* Work order: Please copy the text on Stephen Humphrey's bill word for word, from "The bill died" up to and including "(not Schultheis’s title).".

* Text:
● ● ● ●

State legislatures again! This time it’s the Colorado House of Representatives (they’ve got Gordon Klingenschmitt, too), where Stephen Humphrey has been representing District 48 since 2013. Promptly after having been elected, Humphrey submitted House Bill 13-1089, an “Academic Freedom Act” for both K-12 public schools and institutes of higher education in the state of Colorado. Academic Freedom Acts are of course attempts to protect teaching creationism in public school classrooms, often padded with protections of other types of pseudoscience and denialism as well, usually modeled after the example of the Discovery Institute’s Model academic freedom statute on evolution. It has nothing to do with academic freedom, but “protecting academic freedom” sounds better than the more accurate “trying to get religion back into classrooms and removing scientific facts that fundamentalists find threatening to what they wish were true”.
Humphrey’s bill in particular would “direct teachers to create an environment that encourages students to intelligently and respectfully explore scientific questions and learn about scientific evidence related to biological and chemical evolution, global warming, and human cloning.” The bill also referred to those as “controversial issues”, where “controversial issues” means “issues where Humphrey doesn’t like the consensus position among scientists.” There is no scientific controversy over evolution or global warming. So, not only is Humphrey a creationist and global warming denialist; he also wants Colorado to ensure that his politically and religiously motivated denialism is what is taught in schools. According to Humphrey, his intention was not to add religious dogma to the curriculum, but his intention was, of course, precisely to add religious dogma to the curriculum. Even the most baldfaced lie is apparently acceptable as long as you do it for Jesus.
The cosponsors of the bill were Perry Buck (R-District 49), Justin Everett (R-District 22), Chris Holbert (R-District 44), Janak Joshi (R-District 16), Dan Nordberg (R-District 14), Lori Saine (R-District 63), and James D. Wilson (R-District 60), so you know who not to vote for if you have a vote in Colorado. The bill was apparently also introduced in the senate, where the sponsors were Scott Renfroe (R-District 13), an anti-gay activist and card-carrying member of ALEC, an organization devoted to this kind of legislation; Kevin Grantham (R-District 2); Ted Harvey (R-District 30); and Owen Hill (R-District 10).
The bill died in committee, as expected, but Humphrey is still in the Colorado House, and he is surely up to no good.
Last time Colorado saw a creationist bill was apparently in 2010, when state senator Dave Schultheis submitted his creationism andtheocracy bill (not Schultheis’s title).
Diagnosis: Another Taliban representative in a State legislature. He shouldn’t be there. Get him out.

● ● ● ●

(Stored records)
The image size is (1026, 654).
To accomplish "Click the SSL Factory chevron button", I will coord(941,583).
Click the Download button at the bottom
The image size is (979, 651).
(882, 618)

● ● ● ●

* Solution to the exercise:
The bill died in committee, as expected, but Humphrey is still in the Colorado House, and he is surely up to no good.
Last time Colorado saw a creationist bill was apparently in 2010, when state senator Dave Schultheis submitted his creationism andtheocracy bill (not Schultheis’s title).